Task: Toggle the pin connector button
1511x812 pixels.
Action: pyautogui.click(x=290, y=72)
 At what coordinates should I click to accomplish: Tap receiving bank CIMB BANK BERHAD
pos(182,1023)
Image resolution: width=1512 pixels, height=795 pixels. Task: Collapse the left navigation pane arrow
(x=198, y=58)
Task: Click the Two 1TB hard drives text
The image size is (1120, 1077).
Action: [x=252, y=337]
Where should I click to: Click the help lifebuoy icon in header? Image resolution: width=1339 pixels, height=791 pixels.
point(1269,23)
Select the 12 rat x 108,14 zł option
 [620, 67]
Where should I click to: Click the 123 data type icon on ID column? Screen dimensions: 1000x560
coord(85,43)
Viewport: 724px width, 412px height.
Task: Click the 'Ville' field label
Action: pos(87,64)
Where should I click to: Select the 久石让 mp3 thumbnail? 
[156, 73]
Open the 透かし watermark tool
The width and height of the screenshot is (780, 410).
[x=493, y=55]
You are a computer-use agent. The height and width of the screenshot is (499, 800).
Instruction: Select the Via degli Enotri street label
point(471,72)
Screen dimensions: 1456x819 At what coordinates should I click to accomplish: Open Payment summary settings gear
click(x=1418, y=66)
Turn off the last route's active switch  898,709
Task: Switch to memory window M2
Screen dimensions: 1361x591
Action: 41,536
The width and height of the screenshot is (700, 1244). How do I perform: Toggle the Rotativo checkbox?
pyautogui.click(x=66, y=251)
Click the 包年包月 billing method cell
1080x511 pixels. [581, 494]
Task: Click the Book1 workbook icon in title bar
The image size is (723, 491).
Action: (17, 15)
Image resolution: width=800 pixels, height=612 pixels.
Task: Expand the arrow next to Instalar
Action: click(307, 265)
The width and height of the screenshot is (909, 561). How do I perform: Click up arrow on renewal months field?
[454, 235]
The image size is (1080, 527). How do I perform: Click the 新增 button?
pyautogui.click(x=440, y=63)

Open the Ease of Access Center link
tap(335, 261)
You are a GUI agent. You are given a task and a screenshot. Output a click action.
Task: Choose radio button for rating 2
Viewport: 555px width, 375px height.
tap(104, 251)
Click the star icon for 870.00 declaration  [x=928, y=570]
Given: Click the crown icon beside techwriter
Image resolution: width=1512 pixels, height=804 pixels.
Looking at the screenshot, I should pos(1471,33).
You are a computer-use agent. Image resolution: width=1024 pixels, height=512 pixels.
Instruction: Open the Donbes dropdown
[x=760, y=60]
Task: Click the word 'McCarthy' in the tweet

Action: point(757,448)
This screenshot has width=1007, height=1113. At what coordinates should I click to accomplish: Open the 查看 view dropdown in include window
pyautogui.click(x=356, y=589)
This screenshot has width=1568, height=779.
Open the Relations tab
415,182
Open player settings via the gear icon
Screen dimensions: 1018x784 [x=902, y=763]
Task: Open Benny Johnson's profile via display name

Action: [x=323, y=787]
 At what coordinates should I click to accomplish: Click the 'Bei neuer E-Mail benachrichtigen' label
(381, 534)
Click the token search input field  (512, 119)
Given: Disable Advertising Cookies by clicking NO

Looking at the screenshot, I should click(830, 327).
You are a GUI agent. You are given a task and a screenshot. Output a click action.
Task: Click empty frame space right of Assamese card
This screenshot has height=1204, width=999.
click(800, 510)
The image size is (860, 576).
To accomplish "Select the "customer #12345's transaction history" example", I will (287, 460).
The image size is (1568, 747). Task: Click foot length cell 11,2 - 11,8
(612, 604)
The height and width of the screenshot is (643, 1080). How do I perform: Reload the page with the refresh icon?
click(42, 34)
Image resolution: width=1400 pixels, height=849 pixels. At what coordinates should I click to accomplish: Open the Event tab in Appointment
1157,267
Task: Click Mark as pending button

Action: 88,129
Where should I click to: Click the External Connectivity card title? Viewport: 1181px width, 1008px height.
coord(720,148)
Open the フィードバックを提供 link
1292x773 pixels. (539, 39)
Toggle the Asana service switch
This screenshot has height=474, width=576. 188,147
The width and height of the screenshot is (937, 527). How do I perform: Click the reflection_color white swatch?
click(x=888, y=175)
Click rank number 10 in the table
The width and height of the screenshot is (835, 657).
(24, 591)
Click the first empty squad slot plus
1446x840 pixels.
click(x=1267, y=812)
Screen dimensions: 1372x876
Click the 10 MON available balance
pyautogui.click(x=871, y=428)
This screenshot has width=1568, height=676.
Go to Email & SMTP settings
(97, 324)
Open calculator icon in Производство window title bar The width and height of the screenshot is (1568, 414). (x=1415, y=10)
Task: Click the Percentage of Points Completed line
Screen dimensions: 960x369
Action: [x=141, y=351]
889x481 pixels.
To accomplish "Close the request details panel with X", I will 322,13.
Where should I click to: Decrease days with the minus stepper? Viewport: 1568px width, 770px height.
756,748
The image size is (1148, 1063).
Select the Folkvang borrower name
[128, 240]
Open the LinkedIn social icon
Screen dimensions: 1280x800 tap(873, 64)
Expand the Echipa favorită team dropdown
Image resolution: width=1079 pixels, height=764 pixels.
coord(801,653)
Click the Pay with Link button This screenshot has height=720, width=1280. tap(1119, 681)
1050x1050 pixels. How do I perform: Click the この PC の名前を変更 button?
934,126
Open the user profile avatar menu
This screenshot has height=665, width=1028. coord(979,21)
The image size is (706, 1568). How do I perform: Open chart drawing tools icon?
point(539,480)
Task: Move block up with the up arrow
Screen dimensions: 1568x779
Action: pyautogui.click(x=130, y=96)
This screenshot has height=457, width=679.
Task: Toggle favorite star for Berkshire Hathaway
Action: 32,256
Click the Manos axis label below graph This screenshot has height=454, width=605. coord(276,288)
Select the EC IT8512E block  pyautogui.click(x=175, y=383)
-----
EXERCISE –
Nothing in the records may be dropped; reproduce them exactly.

EXERCISE SOLUTION –
Task: Toggle the pin connector button
1511x812 pixels.
Action: pyautogui.click(x=290, y=72)
 At what coordinates should I click to accomplish: Tap receiving bank CIMB BANK BERHAD
pos(182,1023)
Image resolution: width=1512 pixels, height=795 pixels. Task: Collapse the left navigation pane arrow
(x=198, y=58)
Task: Click the Two 1TB hard drives text
The image size is (1120, 1077).
Action: [x=252, y=337]
Where should I click to: Click the help lifebuoy icon in header? Image resolution: width=1339 pixels, height=791 pixels.
point(1269,23)
Select the 12 rat x 108,14 zł option
 [620, 67]
Where should I click to: Click the 123 data type icon on ID column? Screen dimensions: 1000x560
coord(85,43)
Viewport: 724px width, 412px height.
Task: Click the 'Ville' field label
Action: pos(87,64)
Where should I click to: Select the 久石让 mp3 thumbnail? 
[156, 73]
Open the 透かし watermark tool
The width and height of the screenshot is (780, 410).
[x=493, y=55]
You are a computer-use agent. The height and width of the screenshot is (499, 800).
Instruction: Select the Via degli Enotri street label
point(471,72)
Screen dimensions: 1456x819 At what coordinates should I click to accomplish: Open Payment summary settings gear
click(x=1418, y=66)
Turn off the last route's active switch  898,709
Task: Switch to memory window M2
Screen dimensions: 1361x591
Action: 41,536
The width and height of the screenshot is (700, 1244). How do I perform: Toggle the Rotativo checkbox?
pyautogui.click(x=66, y=251)
Click the 包年包月 billing method cell
1080x511 pixels. [581, 494]
Task: Click the Book1 workbook icon in title bar
The image size is (723, 491).
Action: (17, 15)
Image resolution: width=800 pixels, height=612 pixels.
Task: Expand the arrow next to Instalar
Action: click(307, 265)
The width and height of the screenshot is (909, 561). How do I perform: Click up arrow on renewal months field?
[454, 235]
The image size is (1080, 527). How do I perform: Click the 新增 button?
pyautogui.click(x=440, y=63)

Open the Ease of Access Center link
tap(335, 261)
You are a GUI agent. You are given a task and a screenshot. Output a click action.
Task: Choose radio button for rating 2
Viewport: 555px width, 375px height.
tap(104, 251)
Click the star icon for 870.00 declaration  [x=928, y=570]
Given: Click the crown icon beside techwriter
Image resolution: width=1512 pixels, height=804 pixels.
Looking at the screenshot, I should pos(1471,33).
You are a computer-use agent. Image resolution: width=1024 pixels, height=512 pixels.
Instruction: Open the Donbes dropdown
[x=760, y=60]
Task: Click the word 'McCarthy' in the tweet

Action: point(757,448)
This screenshot has width=1007, height=1113. At what coordinates should I click to accomplish: Open the 查看 view dropdown in include window
pyautogui.click(x=356, y=589)
This screenshot has width=1568, height=779.
Open the Relations tab
415,182
Open player settings via the gear icon
Screen dimensions: 1018x784 [x=902, y=763]
Task: Open Benny Johnson's profile via display name

Action: [x=323, y=787]
 At what coordinates should I click to accomplish: Click the 'Bei neuer E-Mail benachrichtigen' label
(381, 534)
Click the token search input field  (512, 119)
Given: Disable Advertising Cookies by clicking NO

Looking at the screenshot, I should click(830, 327).
You are a GUI agent. You are given a task and a screenshot. Output a click action.
Task: Click empty frame space right of Assamese card
This screenshot has height=1204, width=999.
click(800, 510)
The image size is (860, 576).
To accomplish "Select the "customer #12345's transaction history" example", I will (287, 460).
The image size is (1568, 747). Task: Click foot length cell 11,2 - 11,8
(612, 604)
The height and width of the screenshot is (643, 1080). How do I perform: Reload the page with the refresh icon?
click(42, 34)
Image resolution: width=1400 pixels, height=849 pixels. At what coordinates should I click to accomplish: Open the Event tab in Appointment
1157,267
Task: Click Mark as pending button

Action: 88,129
Where should I click to: Click the External Connectivity card title? Viewport: 1181px width, 1008px height.
coord(720,148)
Open the フィードバックを提供 link
1292x773 pixels. (539, 39)
Toggle the Asana service switch
This screenshot has height=474, width=576. 188,147
The width and height of the screenshot is (937, 527). How do I perform: Click the reflection_color white swatch?
click(x=888, y=175)
Click rank number 10 in the table
The width and height of the screenshot is (835, 657).
(24, 591)
Click the first empty squad slot plus
1446x840 pixels.
click(x=1267, y=812)
Screen dimensions: 1372x876
Click the 10 MON available balance
pyautogui.click(x=871, y=428)
This screenshot has width=1568, height=676.
Go to Email & SMTP settings
(97, 324)
Open calculator icon in Производство window title bar The width and height of the screenshot is (1568, 414). (x=1415, y=10)
Task: Click the Percentage of Points Completed line
Screen dimensions: 960x369
Action: [x=141, y=351]
889x481 pixels.
To accomplish "Close the request details panel with X", I will 322,13.
Where should I click to: Decrease days with the minus stepper? Viewport: 1568px width, 770px height.
756,748
The image size is (1148, 1063).
Select the Folkvang borrower name
[128, 240]
Open the LinkedIn social icon
Screen dimensions: 1280x800 tap(873, 64)
Expand the Echipa favorită team dropdown
Image resolution: width=1079 pixels, height=764 pixels.
coord(801,653)
Click the Pay with Link button This screenshot has height=720, width=1280. tap(1119, 681)
1050x1050 pixels. How do I perform: Click the この PC の名前を変更 button?
934,126
Open the user profile avatar menu
This screenshot has height=665, width=1028. coord(979,21)
The image size is (706, 1568). How do I perform: Open chart drawing tools icon?
point(539,480)
Task: Move block up with the up arrow
Screen dimensions: 1568x779
Action: pyautogui.click(x=130, y=96)
This screenshot has height=457, width=679.
Task: Toggle favorite star for Berkshire Hathaway
Action: 32,256
Click the Manos axis label below graph This screenshot has height=454, width=605. coord(276,288)
Select the EC IT8512E block  pyautogui.click(x=175, y=383)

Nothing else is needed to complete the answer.